The issue here is not when something goes viral, but it when something viral is perpetuated by mainstream media, and the “public shaming” goes far beyond the extent of the initial action/s.

Daily updates from the New Zealand Herald propagated story after story regarding the tourists – where they are now, the latest thing they ‘did’, and people’s reaction to them.


Did the tourists do wrong? Yes. Did they deserve to be called out for it? Yes. Did they deserve global attention and the constant condemnation they received for dropping rubbish, trying a quick scam at a restaurant or two? Probably not.

My point is not about the over-attention per se (although that is an issue), but more towards the fact that online content which goes viral can and will be picked up by mainstream media, and then it becomes mainstream media’s responsibility to determine where the ethical cutoff line is. They may have failed in this case.

The world is looking for NEGATIVES, and social media is driving this. Social media, which was meant to be friendly, a place for innocent cats and food photos. Not any more it seems.

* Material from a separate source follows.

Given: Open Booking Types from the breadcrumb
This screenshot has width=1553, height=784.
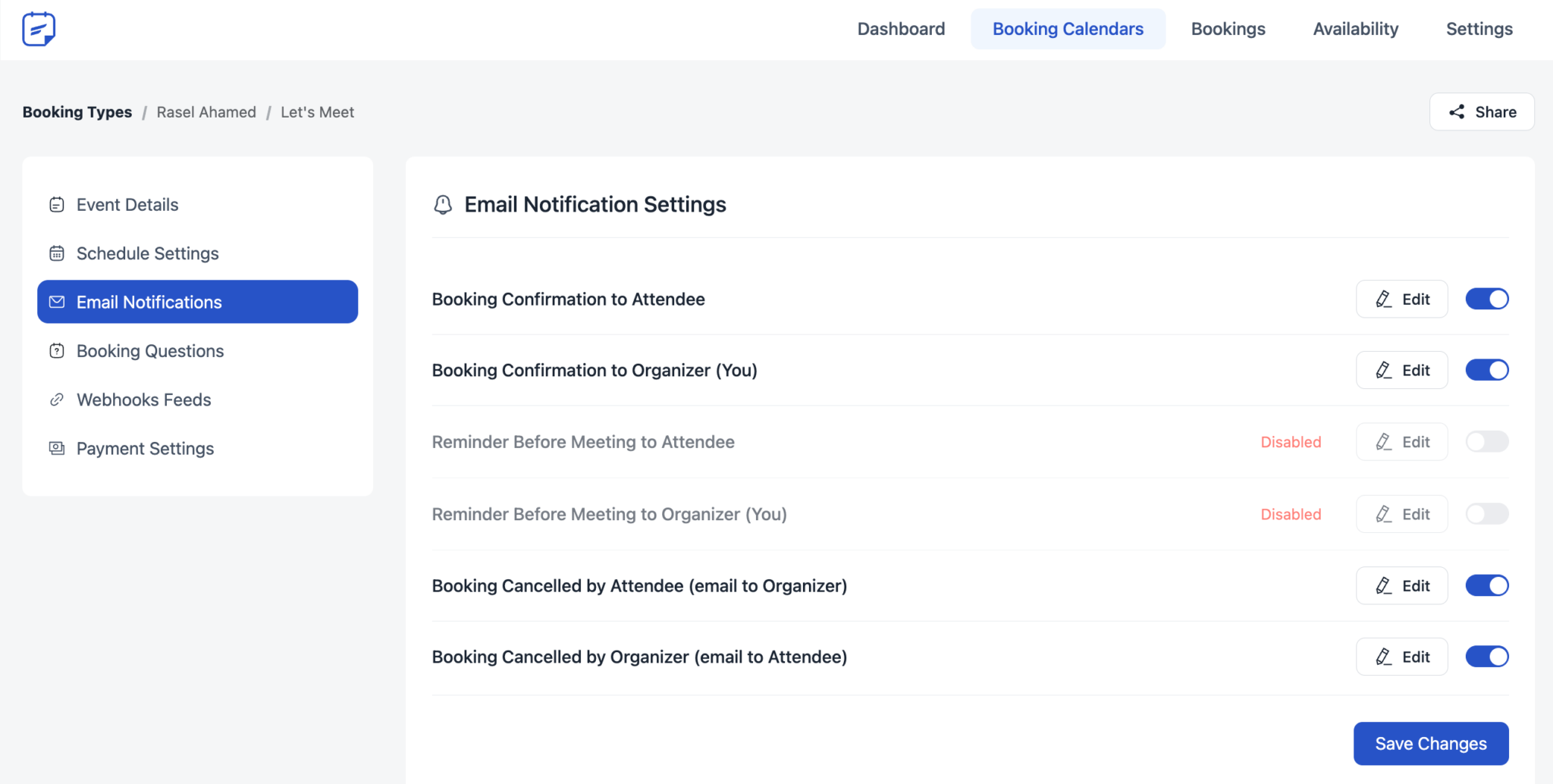Looking at the screenshot, I should pos(77,111).
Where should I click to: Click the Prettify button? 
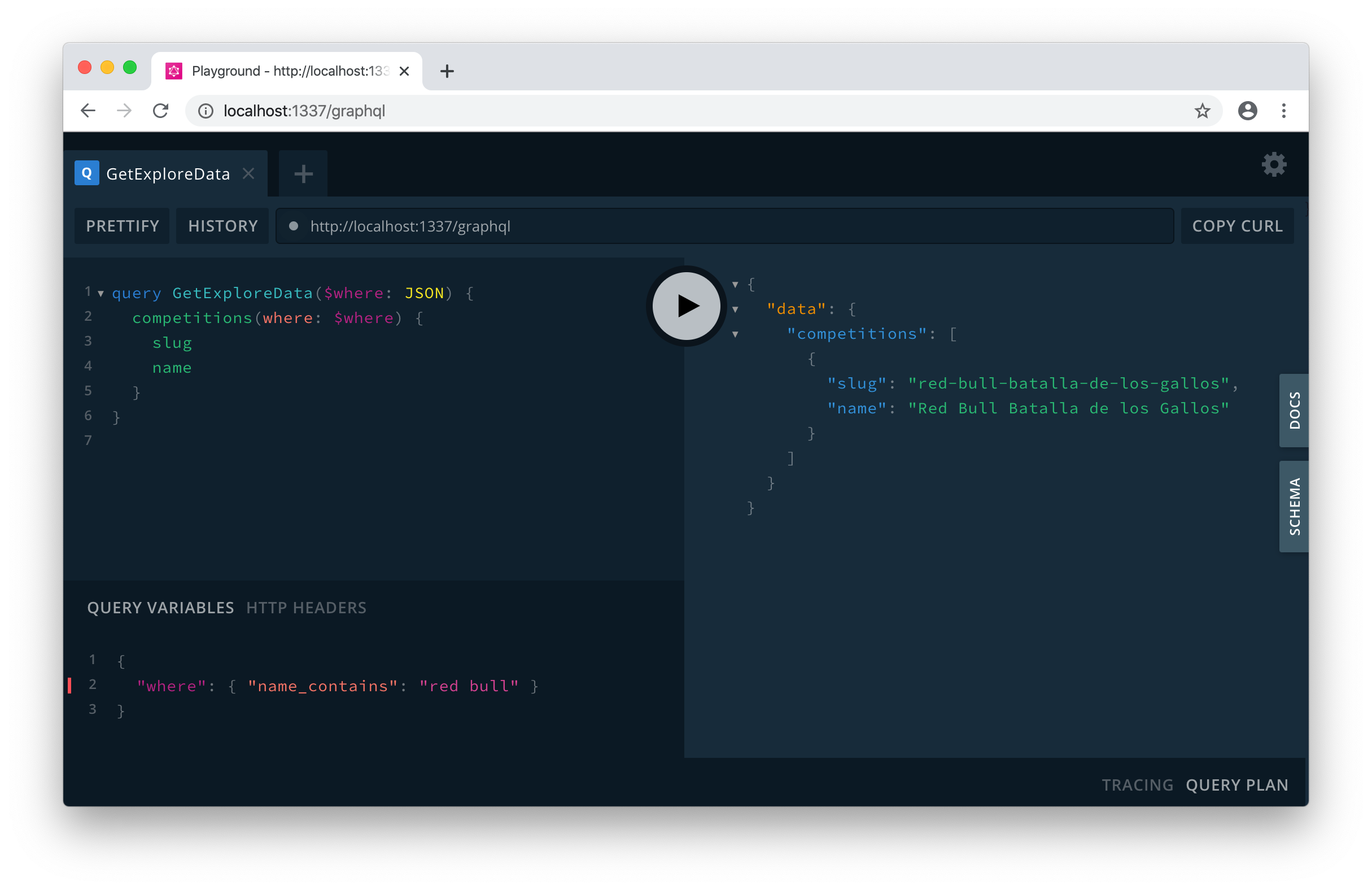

Public shaming is part and parcel of the social media age, but the enthusiasm for it tends to snowball to mainstream media too. This is a dangerous development. We need to ask ourselves, are we doing the right thing by continuously pushing these little things to the point that they blow out of proportion.

Put yourself in the position of the Irish family. Not innocent at all, but the harassment they have received, both at the fingers of keyboard warriors and the hands of mainstream media – did we, as a society go overboard?

Closer to home, we see many examples where this happens too. Sometimes death threats, or threats of violence, are received. All for what? Some stupid, ill-advised action or statement.

As a society, we have allowed our shadow to be dominant, behind the guide of social media, without any thought to the consequence for all parties affected. It’s time to bring some ethics back, and look at the severity of our response to the issue at hand.

You might not agree with me, and that’s fine. But, boundaries are changing, and we have to decide when enough is enough.